Copyright 2002 Boston Herald Inc. The Boston
Herald
June 11, 2002 Tuesday ALL EDITIONS
SECTION: FINANCE; Pg. 039
LENGTH: 399 words
HEADLINE:
Media ownership rules await change
BYLINE: By
GREG GATLIN
BODY: Newspaper industry
insiders say rules that bar most companies from owning newspapers and broadcast
stations in the same market could be lifted by early next year or sooner,
despite a suggestion yesterday that the Federal Communications Commission will
take longer to act.
FCC Chairman Michael Powell has
said he wants to move carefully in relaxing federal media ownership limits that
many in the industry have complained are onerous and outdated. Some have also
complained the FCC's process is moving too slowly.

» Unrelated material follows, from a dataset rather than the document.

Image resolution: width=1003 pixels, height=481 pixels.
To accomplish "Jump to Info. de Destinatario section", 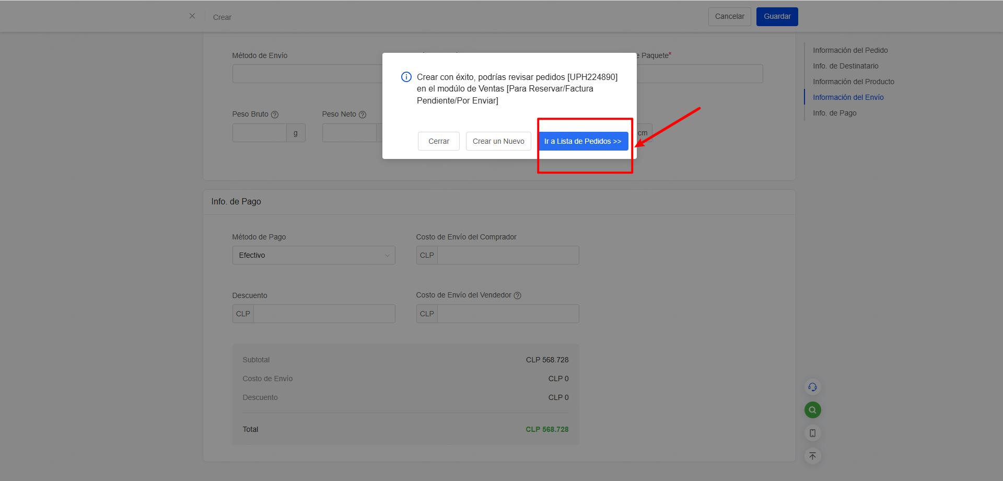I will tap(845, 66).
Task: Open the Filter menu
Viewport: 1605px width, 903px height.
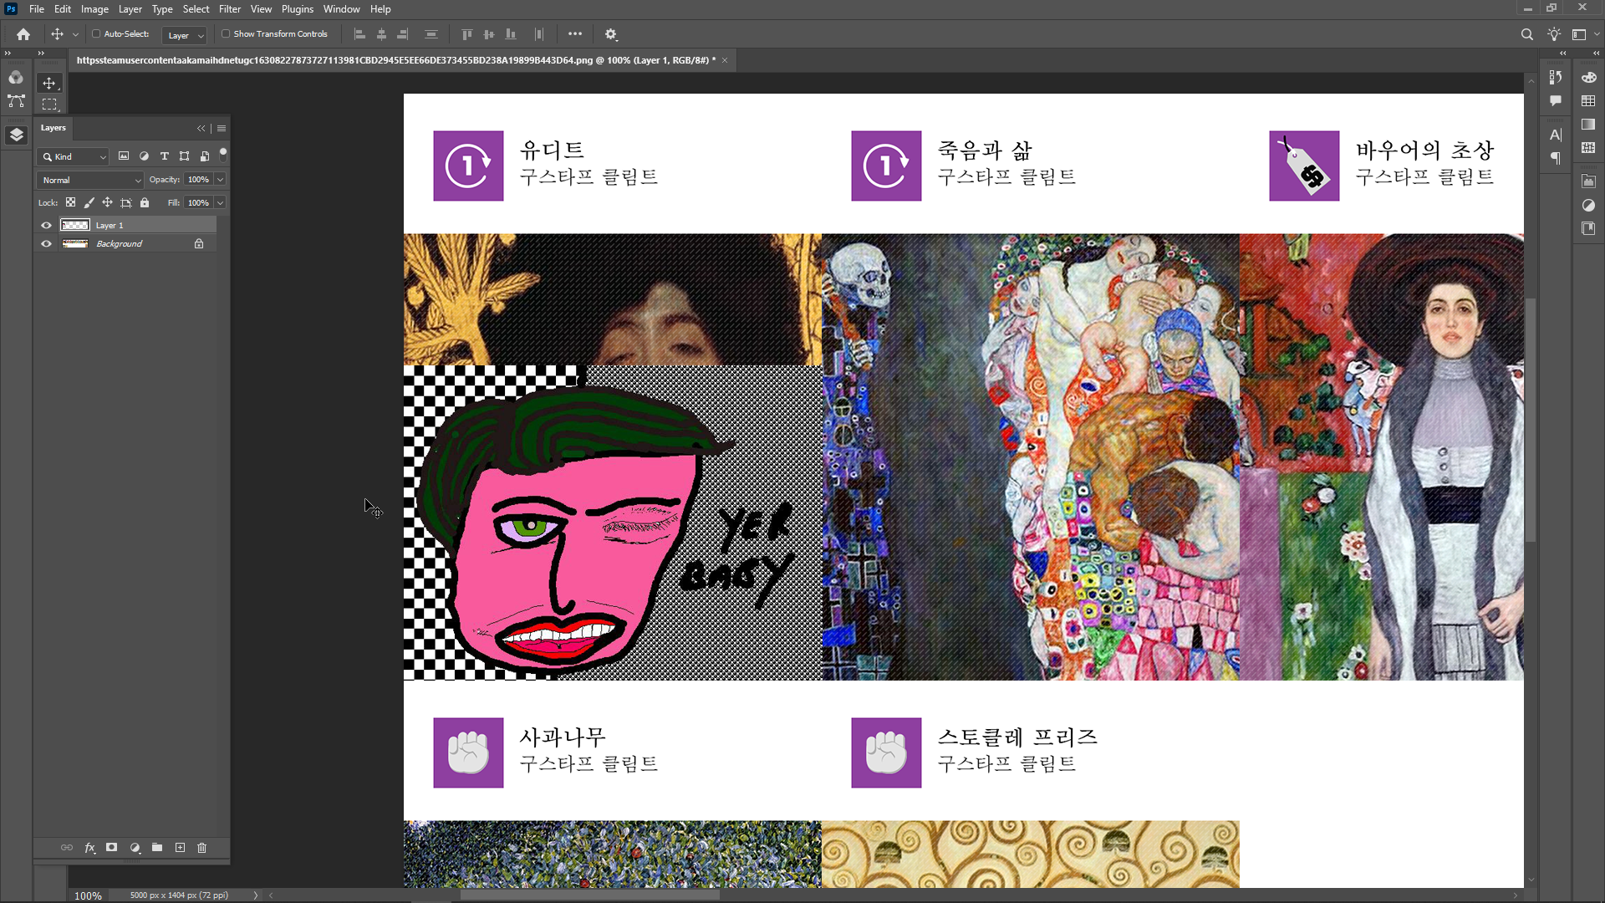Action: coord(229,9)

Yesterday, Powell reportedly told Bloomberg News that rule changes
could be more than a year away.
"We're shooting for a
pretty comprehensive solution in which the majority, if not all, of the major
proceedings is done before the summer of 2003," Powell said.
An FCC spokesman said those comments referred to rules regarding
cross-ownership of TV stations and newspapers, as well as other caps on audience
reach, local TV station ownership and cable-broadcast cross-ownership.
"The chairman is
referring to all the media ownership rules, including newspaper-broadcast
cross-ownership," spokesman David Fisk said.

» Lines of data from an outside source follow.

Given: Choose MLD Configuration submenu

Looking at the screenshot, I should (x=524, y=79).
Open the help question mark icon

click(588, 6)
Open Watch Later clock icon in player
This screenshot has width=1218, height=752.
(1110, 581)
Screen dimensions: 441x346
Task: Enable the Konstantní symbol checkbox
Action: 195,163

But others say the FCC has indicated that newspaper-broadcast rule
changes would occur sooner than those affecting other ownership regulations,
some of which have been the focus of court decisions. They say rules limiting
newspaper-broadcast cross-ownership could be lifted by late this year, or early
next.
The FCC said last September that it would
consider lifting the cross-ownership ban affecting newspapers and broadcasters.
The public-comment phase of changing the rules wrapped up in Febuary, said John
Sturm, president of the Newspaper Association of America.
"I'm both hopeful and optimistic that this proceeding is being done on
a separate and faster track, and will be completed sooner rather than later by
the commission," Sturm said.
Sturm's group supports
lifting the ban, and has argued that such limits are unfair to newspaper
publishers trying to compete in an age of multimedia giants with broadcast,
cable and Internet outlets.
Powell is also getting
pressure from two powerful Republican congressmen, Louisiana's W.J.
"Billy" Tauzin, head of the House commerce committee, and Michigan's Fred Upton,
who heads a subcommittee on telecommunications and the Internet. They sent
Powell a letter urging him to repeal the rule.